■ Passage given
I was somewhat surprised at Intel's somewhat stronger than expected earnings this week. While I didn't expect a bad quarter, and was in fact leaning slightly to the long side on the stock, I didn't expect that much.

Worth noting that Intel is conservative in its guidance, and suggestive that things won't last indefinitely.

Even more suggestive of this is the fact that inventories and recievables are up as well, despite relatively flat revenues. And of course, they note that part of the reason for their great margins is that they were able to sell "previously written-down inventories."

This inventory game is one that Intel has always played, even a decade ago when I worked there. It's become more pronounced in recent years though, a process I believe is attributable to Craig Barrett's greater tolerance of such things. (Andy Grove, for better or worse, was intolerant of just about everything...)

The game is simple. Crank out as much product as you can, which in a fixed-cost business like semiconductors means you end up with a lower average cost per product.

Sell only that product that can be sold at the desired price, which keeps margins high. Report the difference between the (low) cost of production and the (high) cost of sales as the "margin." Ignore the fact that you didn't really sell all the inventory at that price, and some of it is still sitting around.

A quarter or two later, write down the value of the unsold inventory to some number well below the cost of production in a "one time adjustment." Sell the inventory cheap. Your margin represents the amount of cash you're able to bring in less the cost of goods still on the books. Since that cost was written down to an arbitrarily low number, margin still looks good.

The write-down amount, which would represent a real impact to margins if included, is excused by the company and its fans on Wall Street as being "irrelevant." After all, the company did say it was a "one time" problem, right? Even though they do this repeatedly. Few bother to go back, add back the cost of the writedown and try to figure out the real margins.

In short, it is clear to me that the "margin" reported by Intel really isn't. It's an accounting obfuscation that fails to actually capture the difference between the real cost of goods and the real value of the products created in the marketplace.

There is another thing going on at Intel though, and it has clearly thrown off some of our thinking lately. The growth is all in Asia. To some degree this is US end-demand that is being satisfied by Asian product manufacturers, but to some degree it is local demand. Virtually all my contacts in the end-demand world are in the US and Europe. Clearly, I need to adjust my thinking and analysis to include more feedback from and observations of Asian players.

Bill Fleckenstein surmises that some of the Asian demand is merely channel stuffing. He may be right, but at this point I don't have any real way to know. Anybody with thoughts on the matter would be welcome.

Intel has been a nice bet this week, up almost 5% since our entry three days ago. But I have little long-term conviction about the name and will likely sell before the weekend.

■ Supplied material

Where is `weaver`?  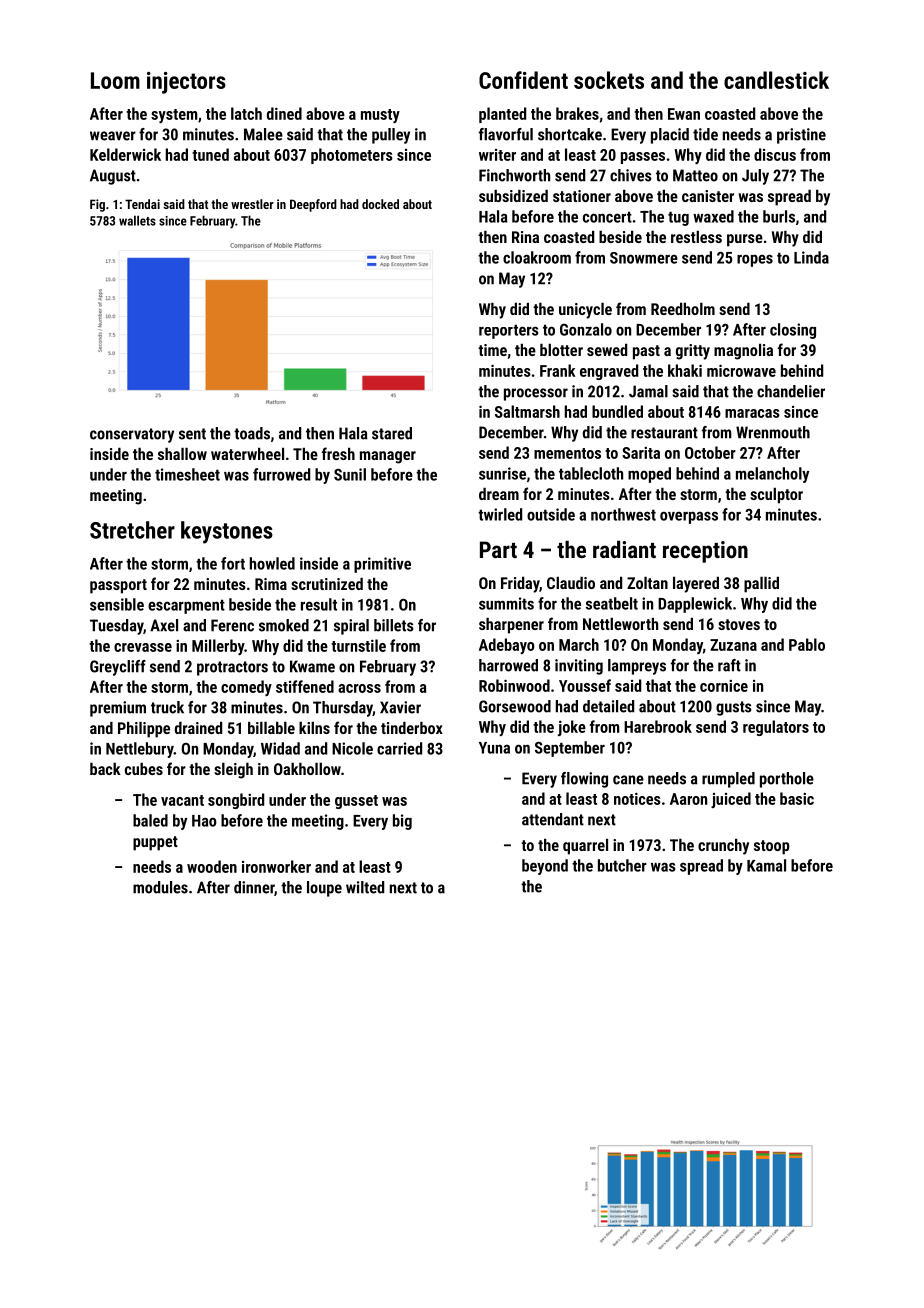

■ Prompt A
Write out the passage of the Intel earnings post starting with "The write-down amount, which" and going on through "in the marketplace.".
■ Prompt B
List every person mentioned by name in the Intel earnings post.
Rely only on the post about Intel's earnings.

■ Task answer A
The write-down amount, which would represent a real impact to margins if included, is excused by the company and its fans on Wall Street as being "irrelevant." After all, the company did say it was a "one time" problem, right? Even though they do this repeatedly. Few bother to go back, add back the cost of the writedown and try to figure out the real margins.

In short, it is clear to me that the "margin" reported by Intel really isn't. It's an accounting obfuscation that fails to actually capture the difference between the real cost of goods and the real value of the products created in the marketplace.

■ Task answer B
Craig Barrett
Andy Grove
Bill Fleckenstein